DSM VI (visionnaire, la dernière version étant le V) s’orne d’accents pop tranchant avec le propos grave, auxquelles succèdent les nappes mélodiques de Chloé Barabé, à mi-chemin entre cynisme et mysticisme. « Open your chakras and let them guide you / Release the beast that is inside of you ». Le changement de rythme annonce une fin de non-recevoir : en résolution de la dépression ambiante, qu’on se le dise : « I’ve got something to fight ».
De l’engagement dans le post-punk
Avec Coca Collapse, le positionnement politique du groupe s’affirme, entre écologie et éthique. « Corona / Australia / Lubrizol / You ready? Buy Ouighours clothes on a site (…) Enjoy abuse the little child ». Le groupe prend ses distances avec l’essence no future de la mouvance dont il est l’enfant légitime, plaidoyer rock pour un avenir à inventer – ce que chanter veut dire.
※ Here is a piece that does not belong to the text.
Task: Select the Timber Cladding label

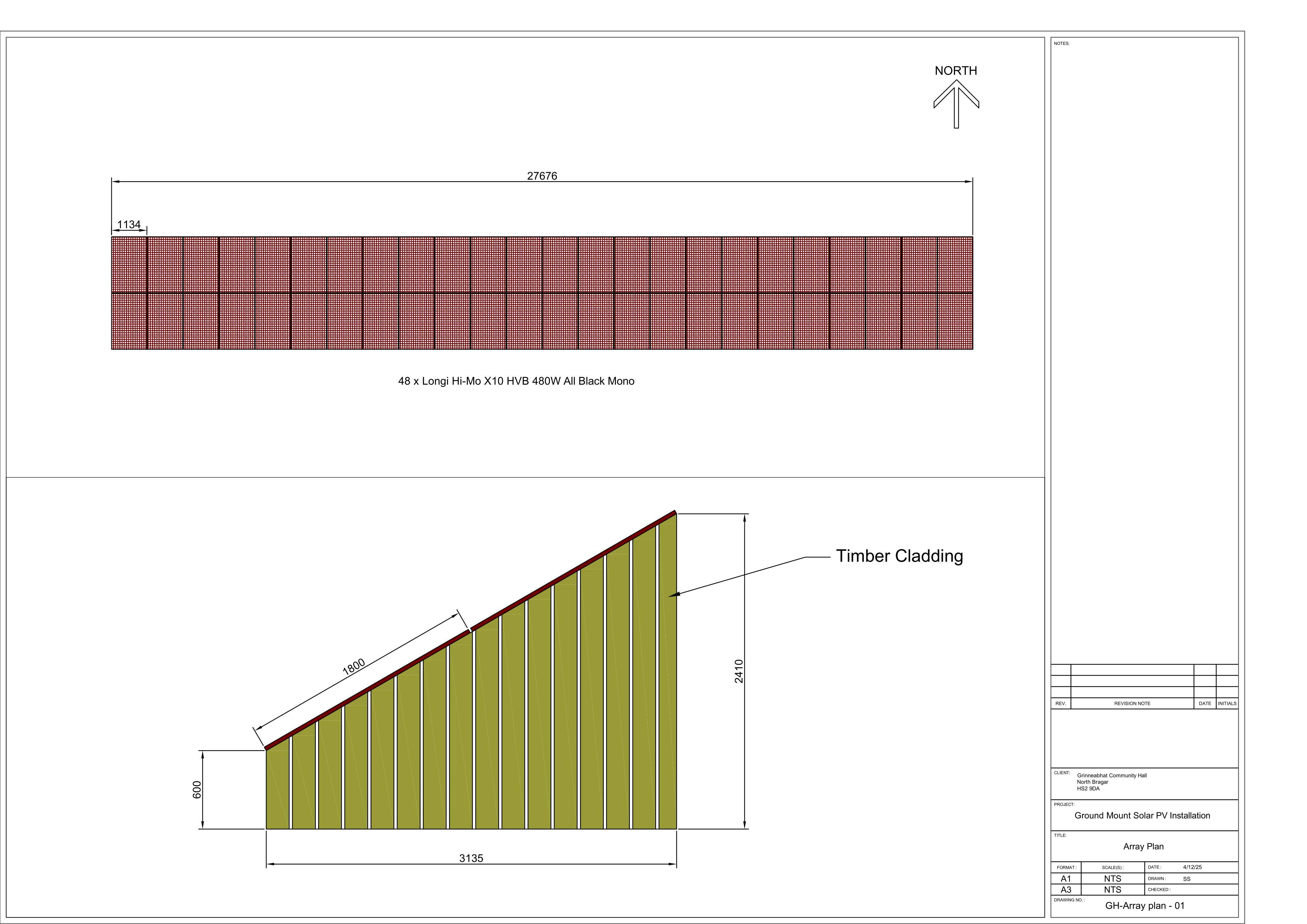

Plus intimiste, le cathartique Exorcise aux influences définitivement Shoegaze s’attaque au récit d’un viol. « My heart stopped beating », scandé d’une voix douce et déterminée rappelle le son 90’s des Throwing Muses sur Not too soon ou de Hole sur Jennifer’s body. « I lost my friends when I told them » : la voix ne se laisse pas démonter par le propos, les guitares saturées font place à l’apaisement, choc post-traumatique jalonné de moments de grâce. De l’exorcisation du trauma comme prémices à des lendemains qu’on décidera résolument solaires.
Aux instants suspendus
Au son des hululements des chœurs, Epiphany précède Vanishing patience. L’accalmie – de courte durée – se donne à voir comme dans la résilience – humeur fluctuante, parenthèse. La balade psyché, ode au rétablissement à venir – dont on ne doute jamais – prend de faux airs de berceuse aux accents de prière laïque crépusculaire avant l’explosion de rage en plein vol, toujours avec le sourire.
« About racism and all this crap / They say « ouais c’est la vie » (…) « Now go fuck themself / It’s time to stop the patriarchy ». Et de conclure « Always beat in my heart », refrain obsédant sur fond de garage post-punk, revendication clamée haut et fort. Et quand Terminal martèle « it’s time to dance with my friends », le titre éponyme de conclure : « We want to be fine / It’s time to be fine » : des éclats dans l’obscurité.